Any tips or experiences are welcome!
Ps: I know this information is probably all out there, but I thought a post in this community about it would be useful for others as well.
UPDATE: I ended up going with a regular old dual boot using Windows 10 iot LTSC - there’s a few games I wanted to run and a driver as well so I chose to install directly on hardware as opposed to a VM. I created the install media using Ventoy, and UNPLUGGED EVERY OTHER DRIVE during installation except the one Windows was supposed to come on. Afterwards I had to boot in with a live Linux USB (the nice thing about Ventoy is that you can write multiple ISOs to your USB so it came in handy) to manually install rEFInd onto the original EFI partition that my Linux install uses, then I just had to set up the correct boot order in UEFI and everything is working. I also had to removed around on the boot partition and with efibootmgr
to remove all traces of grub so things don’t get tangled up which was a bit scary but things are working perfectly now.
Is there a reason you need a dual book instance instead of a VM or even WINE?
Unless you need direct access to hardware and if you have enough RAM, you can probably avoid dual booting altogether.
I exhausted the WINE route, some games I want to play don’t work with Proton no matter how much you tweak (the first time I’m running into this in a few years) as well as some additional software. There’s also a driver I need to run that’s technically available on Linux but it’s a reverse engineered solution developed by one guy so who knows if it’s gonna keep working.
Dwarf Fortress runs fine in Linux.
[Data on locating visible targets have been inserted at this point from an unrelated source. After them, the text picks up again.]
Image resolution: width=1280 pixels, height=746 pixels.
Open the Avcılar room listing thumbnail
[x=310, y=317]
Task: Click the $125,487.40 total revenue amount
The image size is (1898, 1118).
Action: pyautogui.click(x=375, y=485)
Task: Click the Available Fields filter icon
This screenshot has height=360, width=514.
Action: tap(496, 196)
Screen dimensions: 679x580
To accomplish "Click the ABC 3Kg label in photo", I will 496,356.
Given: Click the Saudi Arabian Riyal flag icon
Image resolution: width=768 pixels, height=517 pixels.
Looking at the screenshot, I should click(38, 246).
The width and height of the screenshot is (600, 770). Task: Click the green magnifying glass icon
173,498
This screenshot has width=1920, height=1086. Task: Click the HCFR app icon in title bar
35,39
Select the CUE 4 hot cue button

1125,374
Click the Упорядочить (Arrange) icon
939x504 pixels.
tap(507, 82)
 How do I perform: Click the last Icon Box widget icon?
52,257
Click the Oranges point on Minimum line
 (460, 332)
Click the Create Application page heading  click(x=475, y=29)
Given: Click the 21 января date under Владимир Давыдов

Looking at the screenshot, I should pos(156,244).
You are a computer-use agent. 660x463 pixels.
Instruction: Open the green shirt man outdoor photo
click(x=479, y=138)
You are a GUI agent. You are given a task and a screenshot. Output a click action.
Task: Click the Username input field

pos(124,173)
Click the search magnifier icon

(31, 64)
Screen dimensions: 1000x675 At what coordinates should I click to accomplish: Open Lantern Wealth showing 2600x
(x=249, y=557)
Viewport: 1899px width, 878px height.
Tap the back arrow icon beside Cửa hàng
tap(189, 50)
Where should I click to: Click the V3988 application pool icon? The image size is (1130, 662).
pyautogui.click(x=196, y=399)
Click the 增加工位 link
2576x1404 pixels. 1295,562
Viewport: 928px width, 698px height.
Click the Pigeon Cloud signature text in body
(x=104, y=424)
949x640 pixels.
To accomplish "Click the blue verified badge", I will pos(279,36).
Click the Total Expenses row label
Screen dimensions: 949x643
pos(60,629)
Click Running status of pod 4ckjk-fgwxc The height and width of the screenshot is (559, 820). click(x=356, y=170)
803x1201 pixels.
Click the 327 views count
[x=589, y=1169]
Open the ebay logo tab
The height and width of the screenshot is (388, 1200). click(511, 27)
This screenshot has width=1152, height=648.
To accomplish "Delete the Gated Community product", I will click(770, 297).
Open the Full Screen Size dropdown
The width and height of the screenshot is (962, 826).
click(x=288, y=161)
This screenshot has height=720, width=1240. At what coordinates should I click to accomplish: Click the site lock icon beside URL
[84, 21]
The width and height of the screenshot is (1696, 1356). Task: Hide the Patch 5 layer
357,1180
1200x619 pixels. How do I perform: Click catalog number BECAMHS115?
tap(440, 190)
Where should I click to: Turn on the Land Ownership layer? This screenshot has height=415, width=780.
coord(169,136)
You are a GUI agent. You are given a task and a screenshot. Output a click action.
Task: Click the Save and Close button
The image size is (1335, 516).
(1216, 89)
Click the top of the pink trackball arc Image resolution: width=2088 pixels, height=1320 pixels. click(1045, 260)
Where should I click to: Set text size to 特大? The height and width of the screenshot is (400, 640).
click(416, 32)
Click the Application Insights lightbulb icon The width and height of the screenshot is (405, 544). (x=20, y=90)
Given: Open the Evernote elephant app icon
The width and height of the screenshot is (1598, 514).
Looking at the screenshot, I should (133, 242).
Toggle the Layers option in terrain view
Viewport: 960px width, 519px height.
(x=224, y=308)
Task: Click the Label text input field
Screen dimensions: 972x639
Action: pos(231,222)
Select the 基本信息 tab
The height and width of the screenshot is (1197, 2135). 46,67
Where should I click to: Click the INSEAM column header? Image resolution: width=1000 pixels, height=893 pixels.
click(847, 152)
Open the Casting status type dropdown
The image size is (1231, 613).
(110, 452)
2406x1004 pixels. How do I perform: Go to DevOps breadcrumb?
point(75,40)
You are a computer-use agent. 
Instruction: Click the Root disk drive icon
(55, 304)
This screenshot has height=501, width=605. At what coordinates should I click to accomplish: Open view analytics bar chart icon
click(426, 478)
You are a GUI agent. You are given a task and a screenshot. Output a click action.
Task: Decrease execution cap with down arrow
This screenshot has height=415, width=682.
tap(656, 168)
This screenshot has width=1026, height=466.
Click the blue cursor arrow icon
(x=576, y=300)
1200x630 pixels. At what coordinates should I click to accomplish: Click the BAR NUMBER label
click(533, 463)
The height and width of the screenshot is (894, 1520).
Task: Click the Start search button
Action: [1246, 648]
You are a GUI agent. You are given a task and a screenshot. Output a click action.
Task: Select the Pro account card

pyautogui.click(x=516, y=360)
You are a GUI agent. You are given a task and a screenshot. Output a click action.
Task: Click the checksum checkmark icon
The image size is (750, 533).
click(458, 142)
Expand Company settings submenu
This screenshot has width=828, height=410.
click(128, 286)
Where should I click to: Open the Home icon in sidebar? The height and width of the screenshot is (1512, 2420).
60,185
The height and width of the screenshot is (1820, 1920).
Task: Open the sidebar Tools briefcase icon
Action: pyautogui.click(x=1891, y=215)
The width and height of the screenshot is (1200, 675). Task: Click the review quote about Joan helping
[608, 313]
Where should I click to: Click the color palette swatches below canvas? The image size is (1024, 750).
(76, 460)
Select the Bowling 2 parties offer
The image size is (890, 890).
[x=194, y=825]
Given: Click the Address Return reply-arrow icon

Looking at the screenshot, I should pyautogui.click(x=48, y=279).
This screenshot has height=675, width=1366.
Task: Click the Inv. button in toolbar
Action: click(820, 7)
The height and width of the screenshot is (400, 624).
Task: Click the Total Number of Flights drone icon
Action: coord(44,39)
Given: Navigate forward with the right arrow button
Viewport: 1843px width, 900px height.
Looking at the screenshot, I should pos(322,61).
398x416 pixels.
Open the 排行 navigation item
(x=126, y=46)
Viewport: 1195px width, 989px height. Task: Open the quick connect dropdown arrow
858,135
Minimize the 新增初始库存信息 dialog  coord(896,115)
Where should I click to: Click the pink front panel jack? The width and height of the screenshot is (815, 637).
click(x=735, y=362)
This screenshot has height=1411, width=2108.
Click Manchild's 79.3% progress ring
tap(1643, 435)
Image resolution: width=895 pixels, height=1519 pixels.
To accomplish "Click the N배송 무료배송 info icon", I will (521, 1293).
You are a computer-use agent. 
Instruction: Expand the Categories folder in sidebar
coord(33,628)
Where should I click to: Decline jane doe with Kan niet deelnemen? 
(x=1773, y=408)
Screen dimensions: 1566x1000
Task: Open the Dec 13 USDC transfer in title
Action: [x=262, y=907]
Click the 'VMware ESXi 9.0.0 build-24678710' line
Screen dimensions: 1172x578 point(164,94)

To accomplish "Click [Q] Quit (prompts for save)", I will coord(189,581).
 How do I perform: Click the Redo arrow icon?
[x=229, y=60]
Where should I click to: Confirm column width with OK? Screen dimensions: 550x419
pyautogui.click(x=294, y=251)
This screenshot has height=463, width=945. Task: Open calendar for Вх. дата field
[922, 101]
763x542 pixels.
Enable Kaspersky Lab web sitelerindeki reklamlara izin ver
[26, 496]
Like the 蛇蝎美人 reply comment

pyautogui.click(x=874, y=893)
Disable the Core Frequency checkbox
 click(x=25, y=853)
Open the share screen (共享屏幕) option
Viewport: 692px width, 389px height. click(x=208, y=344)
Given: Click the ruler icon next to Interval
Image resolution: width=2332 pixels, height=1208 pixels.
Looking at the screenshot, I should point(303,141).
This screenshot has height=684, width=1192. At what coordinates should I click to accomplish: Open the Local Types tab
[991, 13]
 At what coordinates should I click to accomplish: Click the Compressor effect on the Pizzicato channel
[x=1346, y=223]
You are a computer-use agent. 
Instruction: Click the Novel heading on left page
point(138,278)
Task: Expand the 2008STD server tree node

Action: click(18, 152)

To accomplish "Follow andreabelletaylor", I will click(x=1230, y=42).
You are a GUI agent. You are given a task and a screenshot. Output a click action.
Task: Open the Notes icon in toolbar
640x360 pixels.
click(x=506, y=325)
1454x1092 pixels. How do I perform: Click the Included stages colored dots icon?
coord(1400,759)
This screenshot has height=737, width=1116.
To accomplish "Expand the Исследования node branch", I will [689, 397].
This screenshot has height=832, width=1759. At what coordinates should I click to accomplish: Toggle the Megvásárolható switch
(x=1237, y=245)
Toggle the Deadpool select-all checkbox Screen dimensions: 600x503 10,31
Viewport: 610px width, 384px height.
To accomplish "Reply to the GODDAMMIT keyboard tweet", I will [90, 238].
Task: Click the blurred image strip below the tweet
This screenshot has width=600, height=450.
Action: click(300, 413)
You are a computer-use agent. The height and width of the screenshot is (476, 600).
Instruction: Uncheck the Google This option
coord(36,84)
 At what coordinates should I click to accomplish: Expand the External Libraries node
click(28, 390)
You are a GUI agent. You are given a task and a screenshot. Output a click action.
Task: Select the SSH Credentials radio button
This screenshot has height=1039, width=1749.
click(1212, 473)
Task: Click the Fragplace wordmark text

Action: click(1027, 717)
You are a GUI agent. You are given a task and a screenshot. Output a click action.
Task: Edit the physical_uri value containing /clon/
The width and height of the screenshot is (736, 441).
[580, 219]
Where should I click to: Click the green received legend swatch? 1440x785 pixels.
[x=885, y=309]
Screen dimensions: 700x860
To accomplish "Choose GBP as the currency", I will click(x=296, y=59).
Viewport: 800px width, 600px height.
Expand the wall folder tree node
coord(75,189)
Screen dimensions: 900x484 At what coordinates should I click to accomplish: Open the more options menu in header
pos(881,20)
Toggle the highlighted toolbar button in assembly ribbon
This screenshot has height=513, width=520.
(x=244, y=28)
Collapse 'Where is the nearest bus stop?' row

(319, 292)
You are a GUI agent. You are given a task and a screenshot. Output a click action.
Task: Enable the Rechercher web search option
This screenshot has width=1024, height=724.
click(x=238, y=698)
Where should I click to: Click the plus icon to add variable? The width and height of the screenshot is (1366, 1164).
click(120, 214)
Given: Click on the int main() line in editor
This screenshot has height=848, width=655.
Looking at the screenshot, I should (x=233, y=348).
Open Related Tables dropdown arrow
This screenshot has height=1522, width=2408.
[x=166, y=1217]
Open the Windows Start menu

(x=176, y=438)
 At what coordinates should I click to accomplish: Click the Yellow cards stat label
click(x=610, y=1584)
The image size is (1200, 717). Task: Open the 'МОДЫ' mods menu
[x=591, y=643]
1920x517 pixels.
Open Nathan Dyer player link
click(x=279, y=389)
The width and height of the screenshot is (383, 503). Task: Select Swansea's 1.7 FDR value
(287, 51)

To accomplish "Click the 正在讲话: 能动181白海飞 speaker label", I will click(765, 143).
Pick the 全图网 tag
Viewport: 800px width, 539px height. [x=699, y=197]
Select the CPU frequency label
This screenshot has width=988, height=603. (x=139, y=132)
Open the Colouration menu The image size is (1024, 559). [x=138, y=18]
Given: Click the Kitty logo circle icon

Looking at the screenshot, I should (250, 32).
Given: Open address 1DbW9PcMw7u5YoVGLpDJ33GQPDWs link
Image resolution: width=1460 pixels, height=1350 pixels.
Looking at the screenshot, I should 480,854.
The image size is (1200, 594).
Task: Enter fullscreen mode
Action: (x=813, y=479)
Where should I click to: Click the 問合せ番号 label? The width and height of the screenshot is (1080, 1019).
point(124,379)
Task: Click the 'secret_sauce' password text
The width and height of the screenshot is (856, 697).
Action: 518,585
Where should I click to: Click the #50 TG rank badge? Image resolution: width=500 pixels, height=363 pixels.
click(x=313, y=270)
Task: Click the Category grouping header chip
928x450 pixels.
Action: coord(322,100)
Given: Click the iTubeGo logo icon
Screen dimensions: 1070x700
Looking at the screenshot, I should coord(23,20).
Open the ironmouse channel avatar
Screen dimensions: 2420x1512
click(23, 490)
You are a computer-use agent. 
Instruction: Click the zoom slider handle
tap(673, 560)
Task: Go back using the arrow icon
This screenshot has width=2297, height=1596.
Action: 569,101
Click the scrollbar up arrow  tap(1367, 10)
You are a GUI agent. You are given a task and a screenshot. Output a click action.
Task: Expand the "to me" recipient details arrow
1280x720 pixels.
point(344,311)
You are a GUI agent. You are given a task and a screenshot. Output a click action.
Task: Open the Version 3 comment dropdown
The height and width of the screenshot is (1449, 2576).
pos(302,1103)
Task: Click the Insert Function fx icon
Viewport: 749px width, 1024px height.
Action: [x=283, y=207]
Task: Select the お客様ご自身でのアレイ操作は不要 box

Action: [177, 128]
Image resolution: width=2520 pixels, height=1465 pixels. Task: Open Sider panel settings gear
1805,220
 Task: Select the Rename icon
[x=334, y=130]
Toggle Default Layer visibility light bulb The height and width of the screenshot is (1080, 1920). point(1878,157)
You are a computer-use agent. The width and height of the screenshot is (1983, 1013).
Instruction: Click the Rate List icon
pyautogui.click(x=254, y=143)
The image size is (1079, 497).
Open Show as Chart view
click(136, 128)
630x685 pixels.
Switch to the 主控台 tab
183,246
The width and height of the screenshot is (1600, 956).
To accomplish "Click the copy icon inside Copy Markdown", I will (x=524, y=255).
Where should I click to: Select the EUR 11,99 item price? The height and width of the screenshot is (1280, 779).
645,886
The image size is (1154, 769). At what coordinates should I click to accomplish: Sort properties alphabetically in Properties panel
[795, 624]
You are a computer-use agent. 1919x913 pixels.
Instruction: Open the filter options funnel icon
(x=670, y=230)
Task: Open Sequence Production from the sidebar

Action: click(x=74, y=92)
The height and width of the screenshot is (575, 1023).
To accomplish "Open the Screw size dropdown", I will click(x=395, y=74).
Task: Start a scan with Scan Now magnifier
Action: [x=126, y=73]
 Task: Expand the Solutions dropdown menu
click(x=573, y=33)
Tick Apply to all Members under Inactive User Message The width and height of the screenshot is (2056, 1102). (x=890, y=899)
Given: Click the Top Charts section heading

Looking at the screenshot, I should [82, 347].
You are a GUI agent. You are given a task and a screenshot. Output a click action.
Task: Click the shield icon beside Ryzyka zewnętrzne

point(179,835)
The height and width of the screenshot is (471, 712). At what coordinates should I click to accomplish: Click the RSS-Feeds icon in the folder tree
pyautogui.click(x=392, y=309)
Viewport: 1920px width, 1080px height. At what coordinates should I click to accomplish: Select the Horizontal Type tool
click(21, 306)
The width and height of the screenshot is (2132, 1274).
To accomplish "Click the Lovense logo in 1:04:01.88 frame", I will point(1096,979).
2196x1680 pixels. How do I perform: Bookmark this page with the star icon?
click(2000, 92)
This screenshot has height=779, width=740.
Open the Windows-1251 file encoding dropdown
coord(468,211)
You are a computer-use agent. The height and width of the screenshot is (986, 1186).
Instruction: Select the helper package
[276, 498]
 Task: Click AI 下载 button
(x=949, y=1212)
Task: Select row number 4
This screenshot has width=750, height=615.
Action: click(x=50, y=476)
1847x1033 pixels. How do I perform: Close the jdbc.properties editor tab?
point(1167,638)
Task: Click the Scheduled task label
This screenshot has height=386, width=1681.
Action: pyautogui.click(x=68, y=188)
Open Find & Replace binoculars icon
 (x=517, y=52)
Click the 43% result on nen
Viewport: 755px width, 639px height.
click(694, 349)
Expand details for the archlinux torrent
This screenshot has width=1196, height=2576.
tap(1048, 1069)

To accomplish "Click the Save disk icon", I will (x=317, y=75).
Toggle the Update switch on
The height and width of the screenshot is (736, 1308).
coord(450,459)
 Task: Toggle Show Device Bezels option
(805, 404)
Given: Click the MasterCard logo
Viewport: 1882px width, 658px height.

Are you telling me there are other video games?!?
If that scares you, don’t look too far behind the curtain on any open source project.
Fair point, xkcd was right https://xkcd.com/2347/
All my machines are running a distro maintained since 1993 by one guy who’s slowly running out of money.
But the beauty of open source is: If there’s demand for something, other devs will pick up the project, or develop a replacement.